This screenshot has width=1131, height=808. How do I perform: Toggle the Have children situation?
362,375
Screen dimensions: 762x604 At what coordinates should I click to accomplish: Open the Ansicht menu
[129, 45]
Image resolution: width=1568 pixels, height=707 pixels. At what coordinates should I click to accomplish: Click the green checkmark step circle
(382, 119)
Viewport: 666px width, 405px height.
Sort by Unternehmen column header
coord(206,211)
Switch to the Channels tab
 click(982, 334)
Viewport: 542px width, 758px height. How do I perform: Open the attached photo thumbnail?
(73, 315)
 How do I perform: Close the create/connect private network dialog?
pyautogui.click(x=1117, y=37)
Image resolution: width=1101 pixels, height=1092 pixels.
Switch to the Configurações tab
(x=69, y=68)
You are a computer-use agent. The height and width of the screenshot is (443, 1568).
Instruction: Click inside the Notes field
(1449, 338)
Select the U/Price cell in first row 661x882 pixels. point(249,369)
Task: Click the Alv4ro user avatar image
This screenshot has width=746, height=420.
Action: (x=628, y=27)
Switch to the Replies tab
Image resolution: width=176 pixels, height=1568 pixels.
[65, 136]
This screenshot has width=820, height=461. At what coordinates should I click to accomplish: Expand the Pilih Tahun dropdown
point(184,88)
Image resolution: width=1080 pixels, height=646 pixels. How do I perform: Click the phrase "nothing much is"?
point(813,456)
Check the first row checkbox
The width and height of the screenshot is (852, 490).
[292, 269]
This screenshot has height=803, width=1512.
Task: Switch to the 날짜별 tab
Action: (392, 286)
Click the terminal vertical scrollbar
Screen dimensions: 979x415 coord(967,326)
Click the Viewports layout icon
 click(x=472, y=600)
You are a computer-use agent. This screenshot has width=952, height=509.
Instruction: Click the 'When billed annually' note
◆ ◆ ◆ ◆ ◆
Prompt: Render every line of the data above as a JSON array of strings, with one string per line and any blank lines omitted.

Output:
[
  "This screenshot has width=1131, height=808. How do I perform: Toggle the Have children situation?",
  "362,375",
  "Screen dimensions: 762x604 At what coordinates should I click to accomplish: Open the Ansicht menu",
  "[129, 45]",
  "Image resolution: width=1568 pixels, height=707 pixels. At what coordinates should I click to accomplish: Click the green checkmark step circle",
  "(382, 119)",
  "Viewport: 666px width, 405px height.",
  "Sort by Unternehmen column header",
  "coord(206,211)",
  "Switch to the Channels tab",
  " click(982, 334)",
  "Viewport: 542px width, 758px height. How do I perform: Open the attached photo thumbnail?",
  "(73, 315)",
  " How do I perform: Close the create/connect private network dialog?",
  "pyautogui.click(x=1117, y=37)",
  "Image resolution: width=1101 pixels, height=1092 pixels.",
  "Switch to the Configurações tab",
  "(x=69, y=68)",
  "You are a computer-use agent. The height and width of the screenshot is (443, 1568).",
  "Instruction: Click inside the Notes field",
  "(1449, 338)",
  "Select the U/Price cell in first row 661x882 pixels. point(249,369)",
  "Task: Click the Alv4ro user avatar image",
  "This screenshot has width=746, height=420.",
  "Action: (x=628, y=27)",
  "Switch to the Replies tab",
  "Image resolution: width=176 pixels, height=1568 pixels.",
  "[65, 136]",
  "This screenshot has width=820, height=461. At what coordinates should I click to accomplish: Expand the Pilih Tahun dropdown",
  "point(184,88)",
  "Image resolution: width=1080 pixels, height=646 pixels. How do I perform: Click the phrase \"nothing much is\"?",
  "point(813,456)",
  "Check the first row checkbox",
  "The width and height of the screenshot is (852, 490).",
  "[292, 269]",
  "This screenshot has height=803, width=1512.",
  "Task: Switch to the 날짜별 tab",
  "Action: (392, 286)",
  "Click the terminal vertical scrollbar",
  "Screen dimensions: 979x415 coord(967,326)",
  "Click the Viewports layout icon",
  " click(x=472, y=600)",
  "You are a computer-use agent. This screenshot has width=952, height=509.",
  "Instruction: Click the 'When billed annually' note"
]